- _Selected extract_
The batch size of the model training has a certain impact on the training model implementation. According to the study by NS Keskar et al. [12], a smaller batch size possessed a higher possibility to reduce model loss and could navigate to a better search direction for a more generalized model. With this assumption, a small match size can help the AI model train the system more efficiently. Based on the above reasons and taking into account the limitations of the hardware utilized, we adjusted the match size configuration of the model to 21 to serve the purpose. Our study used a single NVIDIA GeForce RTX 3080 graphics card (NVIDIA Corp., Santa Clara, California, USA) for computing, which has 10GB of memory.
Optimization of model parameters used the Rectified Adam (RAdam) optimizer to replace the common Adam optimizer [13] which was published by L Liu et al. in 2019 for the deep learning (DL) algorithm. The DL Model Optimizer [14] in their study concluded that using a relatively lower learning rate during the warm-up period was quite effective in reducing the variation caused by using an adaptive learning rate initially. Adjusting the learning rate based on the warm-up period could stabilize the optimization gradient to achieve a much better and more stable training process.

- _Information supplied_
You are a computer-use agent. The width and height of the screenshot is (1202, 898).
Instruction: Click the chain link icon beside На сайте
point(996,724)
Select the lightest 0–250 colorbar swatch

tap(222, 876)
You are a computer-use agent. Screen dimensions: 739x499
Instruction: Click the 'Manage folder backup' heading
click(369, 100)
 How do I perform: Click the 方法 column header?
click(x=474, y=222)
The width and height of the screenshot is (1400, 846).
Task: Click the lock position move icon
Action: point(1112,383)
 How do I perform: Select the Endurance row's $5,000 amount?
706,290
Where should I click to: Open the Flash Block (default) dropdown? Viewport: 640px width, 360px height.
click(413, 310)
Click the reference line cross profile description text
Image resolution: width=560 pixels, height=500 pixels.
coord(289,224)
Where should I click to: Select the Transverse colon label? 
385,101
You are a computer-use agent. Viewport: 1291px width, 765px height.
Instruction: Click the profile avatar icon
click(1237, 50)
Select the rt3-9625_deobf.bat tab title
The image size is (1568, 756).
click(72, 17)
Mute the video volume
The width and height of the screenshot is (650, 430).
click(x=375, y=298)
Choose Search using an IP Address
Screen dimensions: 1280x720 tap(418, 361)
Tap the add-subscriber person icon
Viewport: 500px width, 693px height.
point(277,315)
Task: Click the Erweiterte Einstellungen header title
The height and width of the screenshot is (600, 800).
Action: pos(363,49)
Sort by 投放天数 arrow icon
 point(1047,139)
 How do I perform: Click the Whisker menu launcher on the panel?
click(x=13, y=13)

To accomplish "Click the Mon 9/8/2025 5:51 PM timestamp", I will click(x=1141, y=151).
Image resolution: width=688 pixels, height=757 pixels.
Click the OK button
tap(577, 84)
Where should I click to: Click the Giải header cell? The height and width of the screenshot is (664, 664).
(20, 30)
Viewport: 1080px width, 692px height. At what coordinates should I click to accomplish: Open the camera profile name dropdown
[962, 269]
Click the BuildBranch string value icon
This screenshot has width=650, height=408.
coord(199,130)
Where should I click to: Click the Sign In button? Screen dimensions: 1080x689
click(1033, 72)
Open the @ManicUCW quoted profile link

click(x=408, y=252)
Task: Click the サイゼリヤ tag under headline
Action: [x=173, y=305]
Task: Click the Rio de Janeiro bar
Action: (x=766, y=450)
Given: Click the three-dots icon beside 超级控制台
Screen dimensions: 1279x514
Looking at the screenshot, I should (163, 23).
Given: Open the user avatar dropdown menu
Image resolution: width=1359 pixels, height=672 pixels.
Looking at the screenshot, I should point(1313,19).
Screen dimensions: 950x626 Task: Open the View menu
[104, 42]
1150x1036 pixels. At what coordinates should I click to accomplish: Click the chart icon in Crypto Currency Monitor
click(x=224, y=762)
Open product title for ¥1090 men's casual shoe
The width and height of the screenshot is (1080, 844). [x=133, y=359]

- _What to work on_
a - According to the model training excerpt, which optimizer was used in place of the common Adam optimizer?
b - Go on with the model training excerpt, starting after its last sentence.
The lines have no connection to the model training excerpt.

- _Responses_
a - The Rectified Adam (RAdam) optimizer.

b -
During the model training period, in order to slow the unwanted trend of entering an overfitting dilemma, the image data generator resided in the Keras library was used as a functional formula to achieve this goal (stabilization). This study applies this specified data generator in each batch of training, importing each testing model for our data fitting and training. Because the generator can process the original image in a random manner, the overlapping situation of the trained images in each iteration will be greatly reduced, which greatly avoids the number of model learnings with the same image in multiple training iterations. This application could effectively slow down the occurrence rate of the model accidentally entering the overfitting, which fell into the dead loop with reduced efficiency in the machine learning process.
The PT-Attention model was built with the Inception v3 model [15] as a pre-training mechanism, while the “self-attention layers” were added to the original model architecture [16] as a final layer to retrain and build a robust predictive model for DPN analysis.
Our study utilized the algorithm created by A Trockman et al. who proposed the ConvMixer architecture [17] in order to establish a DPN prediction model in 2022. This predictive model’s architecture was classified as ideologically similar to ViT (Vision Transformer) [18] with a more basic MLP-Mixer (Multilayer perceptron-mixer) [19]. This ConvMixer model proposed in this study used standard convolutional layers to achieve image recognition capabilities through the Transformer architecture [16].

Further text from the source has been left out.